Friday, January 16, 2009

Social Behaviour of Anoa

Di daerah Sulawesi Tengah, populasi anoa menurun, karena habitat anoa mulai terdesak, banyak anoa yang terperangkap oleh jerat, dan dipotong sebagai hewan penghasil (sumber) daging oleh masyarakat di daerah-daerah pedesaan (Kasim, 1998). Penamaan anoa (Bubalus sp.) di Sulawesi, bergantung pada daerahnya, seperti pada pemberian nama anoa di bagian Utara Sulawesi (Gorontalo) disebut anuang, bandago tutu dan ada pula menyebut bulututu. Di Sulawesi Tengah, nama lain anoa bakulu (untuk orang Bugis), baulu (untuk orang Dampelas), sementara orang Kaili menyebutnya dengan nama nua, dan orang Kulawi menyebutnya dengan lupu dan di daerah Buol menyebut bukuyu.

Setiap spesies satwa liar mempunyai berbagai pola perilaku yang bervariasi dalam merespon lingkungan. Menurut Alikodra (1990) bahwa satwa liar melakukan kegiatan-kegiatan agresif, melakukan persaingan dan bekerja sama untuk mendapatkan makanan, perlindungan, pasangan untuk kawin, reproduksi dan sebagainya.
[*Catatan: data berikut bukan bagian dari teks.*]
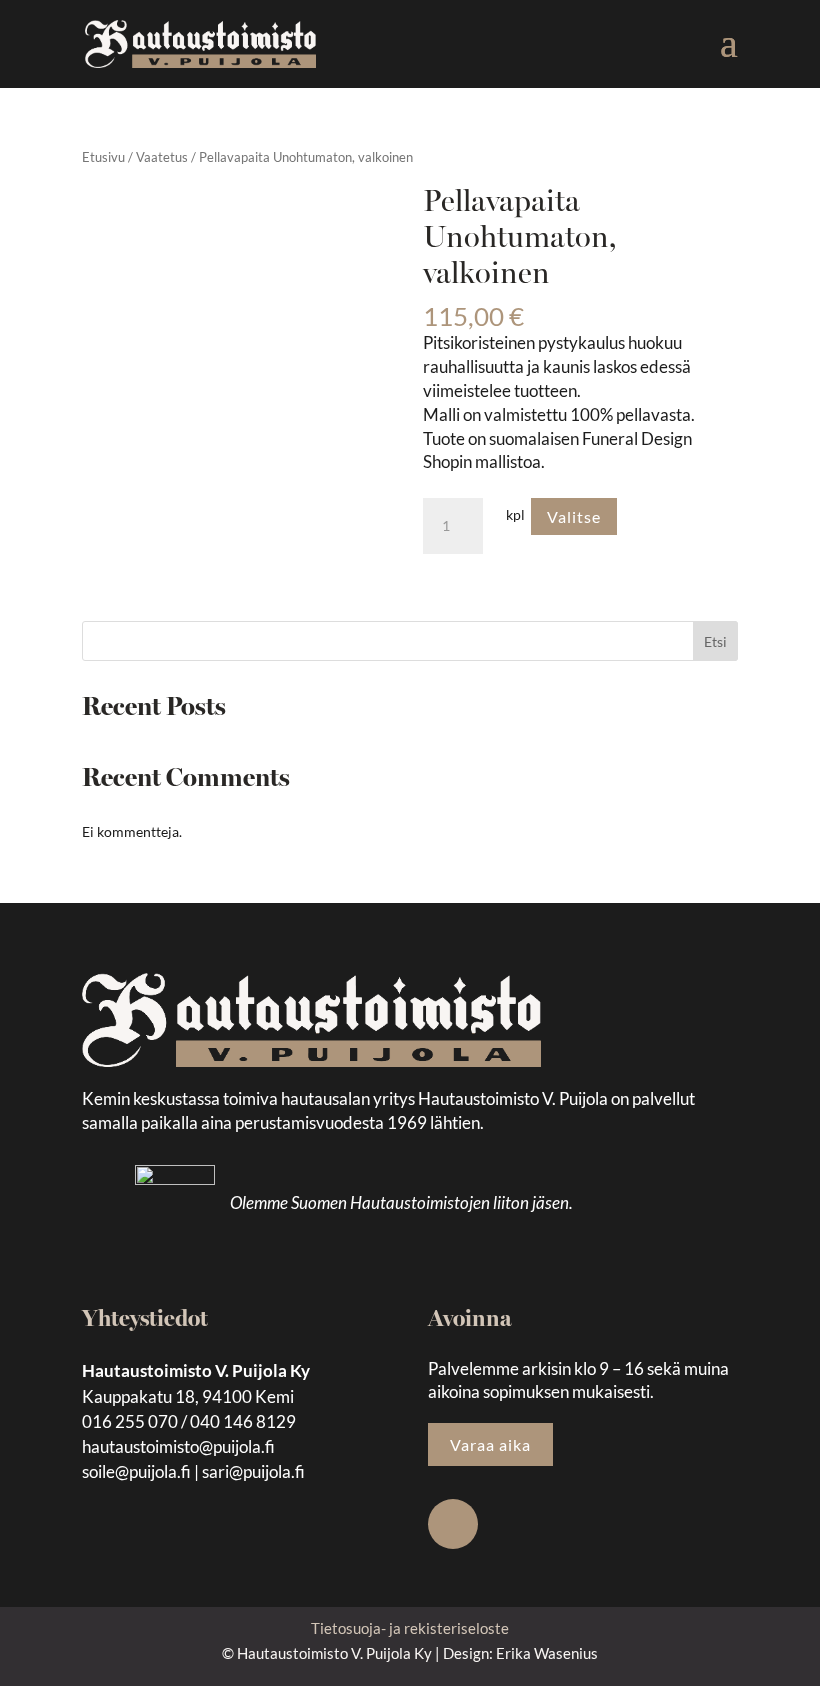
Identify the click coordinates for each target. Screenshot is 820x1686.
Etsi (715, 641)
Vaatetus (162, 157)
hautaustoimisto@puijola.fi (178, 1446)
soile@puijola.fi (136, 1471)
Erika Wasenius (547, 1653)
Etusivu (103, 157)
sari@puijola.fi (253, 1471)
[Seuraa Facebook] (453, 1524)
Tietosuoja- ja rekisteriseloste (410, 1628)
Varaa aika (490, 1444)
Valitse (574, 516)
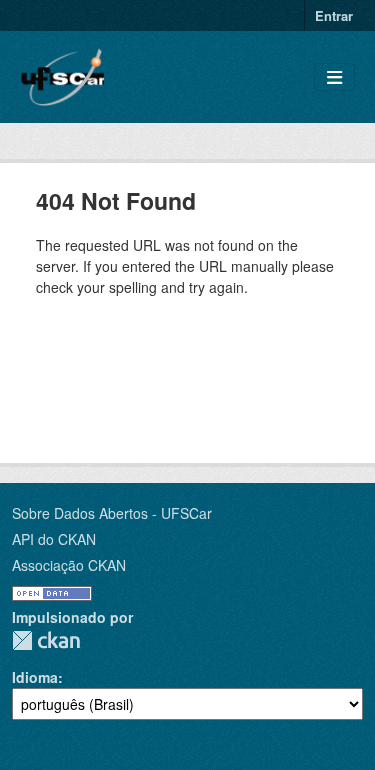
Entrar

Perilaku adalah aksi fase tanggapan antara organisme dan lingkungan. Aksi ini merupakan kegiatan yang diarahkan dari luar dan tidak banyak perubahan di dalam tubuh secara tetap yang terjadi pada makhluk hidup. Perilaku dapat terjadi sebagai akibat suatu stimulus dari luar dan reseptor diperlukan untuk mendeteksi stimulus tersebut, saraf diperlukan untuk mengkoordinasikan respon dan efektor yang melaksanakan aksi (Kimbal, 1992 dalam Kasim, 2002).

Anoa hidup soliter, berpasangan pada musim kawin, atau hidup dalam kelompok-kelompok kecil (Mustari, 1995). Menurut Kasim (2002) anoa mempunyai naluri untuk berkelompok dan berpasangan, namun jarang berkelompok dalam jumlah besar. Anoa yang soliter juga punya kemauan untuk berkelompok, karena anoa yang soliter tersebut adalah anoa yang tersisihkan dari kelompoknya. Berdasarkan personal communication (2006) dari penduduk di wilayah Taman Nasional Lore Lindu, pernah ditemukan kawanan anoa dalam jumlah lebih dari 20 ekor di sekitar kubangan di daerah Rano Bake.

Sifat soliter pada anoa tidak berarti ganas, tetapi anoa tersebut adalah anoa yang kalah di dalam perebutan atau persaingan dalam memperebutkan betina (betina estrus). Perkelahian antara jantan dengan jantan atau persaingan dalam memperoleh makanan, dan perkelahian ini bisa terjadi antara jantan dengan jantan, antara betina dengan betina, bahkan antara jantan dengan betina (pasangannya). Tetapi pada kasus perebutan makanan, utamanya antara betina dengan betina tidak terjadi soliter, demikian pula pada anoa yang berpasangan, karena pada saat tertentu di tempat-tempat peristirahatannya, tampaknya saling akur kembali dan bersahabat (Kasim, 2002).

Anoa di alam habitatnya telah diberikan naluri untuk bisa hidup dan mempertahankan dirinya dari berbagai predator atau pemangsa atau menjadi musuhnya, sehingga setiap ada sesuatu yang aneh baginya, anoa akan pasti menantangnya atau melawannya. Sifat ganas pada anoa jantan, terutama ketika di dalam kelompoknya (pasangannya) sedang berahi atau ada betina lain yang berahi, dan lawannya adalah semua anoa jantan yang mulai masuk dewasa kelamin. Sifat ganas ini juga terjadi ketika memperoleh atau memperebutkan makanan, baik di dalam kelompok anoa, maupun terjadi di antara spesies. Seperti di Taman Safari Indonesia (TSI) Cisarua Bogor, anoa yang dilepas bebas, banyak membunuh kijang atau rusa yang juga dilepas bebas (Kasim, 2002).